[BEGIN Excerpted text]

An interactive review of Oklab

Update 2021-01-29: See the update below for more color spaces and discussion.

Björn Ottosson recenty published a blog post introducing Oklab. The blog claimed that Oklab is a better perceptual color space than what came before. It piqued my interest, and I wanted to see for myself.

In exploring perceptual color spaces, I find an interactive gradient tool to be invaluable, so I’ve reproduced one here:

sRGB

CIELAB

IPT

Oklab

ICtCp

Show more color spaces (added after the initial publication of the article, for further comparisons)

XYB

SRLAB2

Linear

Quantize

Why (and when) a perceptual color space?

Most image processing is done using a device color space (most often sRGB), and most libraries and interfaces expose that color space. Even when an image editing tool or a standard (such as CSS) exposes other color spaces, it’s still most common to use the device color space. But for some use cases, a perceptual color space can give better results.

Basically the central question of color theory is how colors (in the physical sense) are perceived. The trichromacy assumption basically groups colors into equivalence classes in a three-dimensional space, and display devices generally produce colors by mixing three additive primaries: the familiar red, green, and blue.

In an ideal perceptual color space, the distance of two points in the space would correlate strongly with the perception of color difference. Put another way, all pairs separated by a “just noticeable difference” would be separated by an equal distance.

As it turns out, such a thing is no more possible than flattening an orange peel, because color perception is inherently non-Euclidean. To put it another way, the ratio of perceptually distinct steps around a hue circle to those directly across through gray is greater than would be expected as a circle in an ordinary Euclidean space.

Even so, like map projections, it is possible to make a color space that approximates perceptual uniformity and is useful for various tasks. One of these, a primary focus of this blog post, is smoother gradients.

Gradients are of course very similar to color scales, and a good perceptual color space can be used as the basis for those. An even better approach is to use a real color appearance model, as was done in A Better Default Colormap for Matplotlib, and is well explained and motivated in that video (it contains a brief introduction to color science as well).

A major application of perceptual color spaces is image manipulation, especially changing the color saturation of an image. This is a particular place where hue uniformity is important, as you don’t want hues to shift. Also, prediction of lightness is especially important when transforming a color image to black and white.

Perceptual color spaces are also a good basis for programmatic manipulation of color palettes, for example to create sets of colors in particular relation to each other, or to derive one of dark and light mode from the other. For example, the normal/hover/active/disabled states of a button may be different lightness and saturation values of the same hue, so hue shift would be undesirable. In particular, I think a future evolution of the standard Blend modes should have at least the option to do the blending in a high quality perceptual color space.

[END Excerpted text]
[BEGIN Dataset content]

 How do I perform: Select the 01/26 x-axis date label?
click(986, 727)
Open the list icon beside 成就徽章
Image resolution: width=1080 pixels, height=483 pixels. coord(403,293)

[END Dataset content]

## Set problem
In the Oklab review, which tool does the author find invaluable for exploring perceptual color spaces?

## Exercise solution
An interactive gradient tool.